Cade closed his eyes. “He was at the six o'clock meeting tonight. He had showered and shaved. Would he have had time to kill them, shower and shave, and still get to the meeting?”

“Depends,” Joe said in a slow southern drawl. “Rage goes fast sometimes. Don't take long to snap. But it seems like somebody would have seen the killer going into the building or coming out. Nobody saw anything.”

Cade heard another car in the parking lot and looked out. Melinda Jane, the stenographer, was just pulling in.

“Well, looks like we can get started questioning Jonathan,” he said. “Where are the three guys you brought in earlier?”
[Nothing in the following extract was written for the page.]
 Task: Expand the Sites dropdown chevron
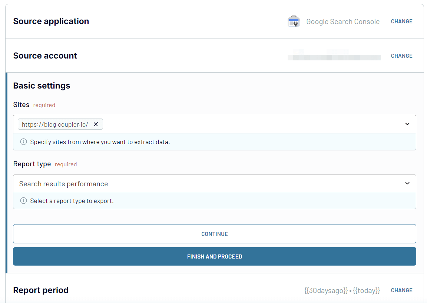(407, 124)
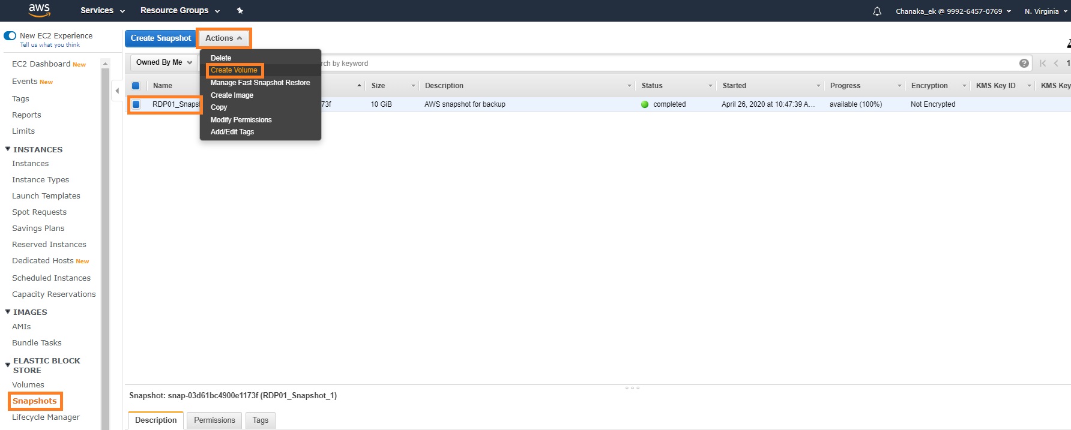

“The jail was empty, so I put 'em into a cell for now. I have Jim Henry guarding them, with the door open so they can't come back with unlawful imprisonment. We were very clear that we just wanted to question them.”

Cade walked to the plateglass window on the front of the building and stared out at the passing traffic.

“You okay, Chief?”

Cade tried to shake off his emotions. He had work to do. “Yeah, I'm fine.”

“You want me to do the interview?” Joe asked. “I don't have a history with him. Might be harder for you.”

“I'd appreciate that,” Cade said. “I'll jump in where I need to.”

The door swung open, and Melinda Jane rushed in. “Oh, Cade, it isn't true, is it?” the chubby woman asked. “About Thelma and Wayne? Melba called cryin' so hard I couldn't hardly understand a word. Oh, it's just terrible!”

He swallowed and tried to look unmoved. “Melinda Jane, do you think you can do this objectively and confidentially?”

She dabbed at her eyes and straightened her shift. “Well, yes, of course. I'm a professional, Cade. Are you interrogating the killer?”

“We're interviewing Jonathan Cleary,” he said.


Jonathan Cleary?
Not Jonathan! Oh, Cade! He's the one fixed my roof last month when it was leakin'. Did it for free, just because I'm a widow and on a tight budget. Well, he wouldn't hurt a fly.” She dug into her purse for a tissue, then dabbed at the tears in her eyes. “Oh, that poor man. And Blair and Morgan . . . I just don't know what they're gonna do.”

Cade wondered whether Melinda Jane would make it through the interview as he followed her back to where Jonathan waited.